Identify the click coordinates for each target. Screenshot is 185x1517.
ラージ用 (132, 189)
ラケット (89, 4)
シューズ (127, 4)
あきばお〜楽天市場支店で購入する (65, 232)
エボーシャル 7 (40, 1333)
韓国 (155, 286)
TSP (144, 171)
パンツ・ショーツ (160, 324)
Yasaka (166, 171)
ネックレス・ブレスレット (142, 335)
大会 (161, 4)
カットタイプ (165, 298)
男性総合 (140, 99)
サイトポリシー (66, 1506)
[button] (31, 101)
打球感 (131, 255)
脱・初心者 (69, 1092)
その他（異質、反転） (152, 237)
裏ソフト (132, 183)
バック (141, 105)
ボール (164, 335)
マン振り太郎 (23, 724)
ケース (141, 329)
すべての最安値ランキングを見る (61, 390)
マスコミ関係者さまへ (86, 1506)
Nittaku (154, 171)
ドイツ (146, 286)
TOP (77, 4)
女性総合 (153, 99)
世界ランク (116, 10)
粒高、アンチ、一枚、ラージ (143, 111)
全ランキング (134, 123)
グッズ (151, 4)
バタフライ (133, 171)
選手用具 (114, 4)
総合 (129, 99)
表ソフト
--
• Task description
Output the lines above as a Markdown table with the columns No. and Line, numbering each row and omitting any blank lines.

• Solution to the exercise
| No. | Line |
|---|---|
| 1 | Identify the click coordinates for each target. Screenshot is 185x1517. |
| 2 | ラージ用 (132, 189) |
| 3 | ラケット (89, 4) |
| 4 | シューズ (127, 4) |
| 5 | あきばお〜楽天市場支店で購入する (65, 232) |
| 6 | エボーシャル 7 (40, 1333) |
| 7 | 韓国 (155, 286) |
| 8 | TSP (144, 171) |
| 9 | パンツ・ショーツ (160, 324) |
| 10 | Yasaka (166, 171) |
| 11 | ネックレス・ブレスレット (142, 335) |
| 12 | 大会 (161, 4) |
| 13 | カットタイプ (165, 298) |
| 14 | 男性総合 (140, 99) |
| 15 | サイトポリシー (66, 1506) |
| 16 | [button] (31, 101) |
| 17 | 打球感 (131, 255) |
| 18 | 脱・初心者 (69, 1092) |
| 19 | その他（異質、反転） (152, 237) |
| 20 | 裏ソフト (132, 183) |
| 21 | バック (141, 105) |
| 22 | ボール (164, 335) |
| 23 | マン振り太郎 (23, 724) |
| 24 | ケース (141, 329) |
| 25 | すべての最安値ランキングを見る (61, 390) |
| 26 | マスコミ関係者さまへ (86, 1506) |
| 27 | Nittaku (154, 171) |
| 28 | ドイツ (146, 286) |
| 29 | TOP (77, 4) |
| 30 | 女性総合 (153, 99) |
| 31 | 世界ランク (116, 10) |
| 32 | 粒高、アンチ、一枚、ラージ (143, 111) |
| 33 | 全ランキング (134, 123) |
| 34 | グッズ (151, 4) |
| 35 | バタフライ (133, 171) |
| 36 | 選手用具 (114, 4) |
| 37 | 総合 (129, 99) |
| 38 | 表ソフト |